= Simone Arrigoni =

Italian free-diver

Simone Arrigoni (born in Rome, Italy, on 4 September 1973) is an Italian free-diver. He holds multiple free-diving world records. He is an ActionAid Ambassador and Honorary Member of the Centro Studi Cetacei, a non-profit Italian association that is concerned with the study and rescue of marine mammals and reptiles since 1986.

==Free-diving==
Since 2008, Arrigoni has collaborated with biologists and students at Zoomarine Italia to carry on research projects on the study of free-diving and the comparative physiology of humans and dolphins.

===New disciplines===
He opened two new specialties of dynamic apnea:
- Horizontal Free Immersion, devised by Arrigoni in 2009 to allow disabled persons to play this aquatic sport, in which the freediver covers a horizontal distance pulling on a rope;
- Dolphin's Breath, which consists of freediving with monofin along a horizontal distance of predetermined length, periodically resurfacing to take a single breath of 1 second, and aiming at taking as few breaths as possible during the declared distance.
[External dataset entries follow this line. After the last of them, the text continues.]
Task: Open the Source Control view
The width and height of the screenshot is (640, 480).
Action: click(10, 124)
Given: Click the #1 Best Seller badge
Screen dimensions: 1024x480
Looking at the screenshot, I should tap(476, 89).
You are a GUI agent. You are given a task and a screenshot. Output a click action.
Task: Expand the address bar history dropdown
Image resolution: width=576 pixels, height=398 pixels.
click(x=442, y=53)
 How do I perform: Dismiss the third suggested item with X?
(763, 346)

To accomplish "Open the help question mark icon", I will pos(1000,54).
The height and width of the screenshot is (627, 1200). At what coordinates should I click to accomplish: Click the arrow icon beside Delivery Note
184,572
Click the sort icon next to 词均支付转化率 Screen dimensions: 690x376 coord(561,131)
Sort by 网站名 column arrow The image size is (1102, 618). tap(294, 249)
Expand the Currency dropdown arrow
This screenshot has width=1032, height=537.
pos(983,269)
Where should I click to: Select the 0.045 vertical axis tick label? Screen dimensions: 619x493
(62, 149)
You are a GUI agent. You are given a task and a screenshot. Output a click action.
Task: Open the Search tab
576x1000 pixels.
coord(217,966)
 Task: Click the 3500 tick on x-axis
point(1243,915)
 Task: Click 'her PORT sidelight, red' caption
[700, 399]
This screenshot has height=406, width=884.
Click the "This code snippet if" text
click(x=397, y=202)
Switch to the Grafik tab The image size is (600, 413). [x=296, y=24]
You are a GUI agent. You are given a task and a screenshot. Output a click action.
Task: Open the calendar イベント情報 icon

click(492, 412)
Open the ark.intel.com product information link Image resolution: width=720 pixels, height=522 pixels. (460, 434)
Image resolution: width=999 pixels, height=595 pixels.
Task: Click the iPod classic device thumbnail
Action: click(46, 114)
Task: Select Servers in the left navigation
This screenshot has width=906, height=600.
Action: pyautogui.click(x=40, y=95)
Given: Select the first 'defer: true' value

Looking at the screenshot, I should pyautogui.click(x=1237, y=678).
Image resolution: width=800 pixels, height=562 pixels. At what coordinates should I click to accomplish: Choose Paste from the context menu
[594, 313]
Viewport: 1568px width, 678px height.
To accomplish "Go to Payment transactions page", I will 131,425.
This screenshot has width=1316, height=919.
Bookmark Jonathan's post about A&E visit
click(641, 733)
The Dolphin's Breath was inaugurated by Arrigoni to disseminate two important slogans: "Mind the dolphins", to raise public awareness to protect marine mammals and their environment, and "Never alone", to remind people to never practice freediving alone for safety reasons, following the example given by dolphins which live and swim in a group, always helping each other in case of difficulty.

===World records===
Arrigoni set many world records:
- Dynamic freedive without fins in sea, 60 mt, Porto Santo Stefano, Italy, November 9, 2003.
- Dynamic freedive without fins under ice, 30 mt, at the 19th Stage of Diving Under Ice A.N.I.S., Lavarone, Italy, January 31, 2004.
- Dynamic freedive without fins in sea, 83 mt, Giochi del Mare, Balestrate, Italy, June 17, 2004.
- Dynamic freedive without fins in lake, 70 mt, Bracciano, Italy, June 7, 2005.
- Dynamic freedive without fins under ice, 41 mt, at the 21st Stage of Diving Under Ice A.N.I.S, Lavarone, Italy, February 4, 2006.
- Dynamic freedive with DPV (Dive Propulsion Vehicle) in sea, 231 mt, Giochi del Mare, Formia, Italy, June 25, 2007.
- Dynamic freedive with DPV (Diver propulsion vehicle) in lake, 381 mt, Bracciano, Italy, June 2, 2008.
- Freedive pushed by two dolphins, distance of 9 Zoomarine's swimming pools length (estimated of about 450 mt), Zoomarine, Torvaianica, Italy, May 17, 2009.
- Horizontal Free Immersion in sea, 101 mt, Giochi del Mare, Formia, Italy, June 17, 2009.
- Freedive pushed by two dolphins, 12 underwater loops, Zoomarine, Torvaianica, Italy, May 27, 2010.
- Freedive pushed by two dolphins, 13 underwater loops, Zoomarine, Torvaianica, Italy, May 19, 2011.
- Freedive pushed by two dolphins, 14 underwater loops, Zoomarine, Torvaianica, Italy, May 23, 2013.
- Dynamic freedive with DPV (Flyboard) in sea, 500 mt, Tropea, Italy, September 30, 2013.
- Freedive pushed by two dolphins, 15 underwater loops, Zoomarine, Torvaianica, Italy, May 22, 2014.
- Freedive pushed by one dolphin, 7 underwater loops, Zoomarine, Torvaianica, Italy, May 28, 2015.
- Dolphin's Breath with monofin in sea, 1 km with 95 single breaths (total time 23'30" with 1'35" of breathing), Giochi del Mare, Santa Marinella, Italy, June 8, 2016.
- Dolphin's Breath with monofin in sea, 500 mt with 35 single breaths (total time 9' with 35" of breathing), Limnionas, Kythira, Greece, August 12, 2016.
- Dolphin's Breath with monofin in sea, 500 mt with 32 single breaths (total time 9' 10" with 32" of breathing), Diakofti, Kythira, Greece, September 5, 2016.
- Dolphin's Breath with monofin in sea, 500 mt with 30 single breaths (total time 10' with 30" of breathing), Diakofti, Kythira, Greece, September 15, 2016.

==Photography==
Since 2010 he has been developing his interest in photography – in which he looks for unusual perspectives, details, lights and symmetries. His photos and reportage have been published in print and online magazines, and received awards in international photo contests, such as the International Photography Awards.

==Publications==
Arrigoni has self-published an autobiography: Seven Breaths. A Tale of Music, Freediving, World Records and Dolphins, Charleston, CreateSpace, 2017 (translated from the Italian Sette respiri. In apnea tra musica, record e delfini, Charleston, CreateSpace, 2016).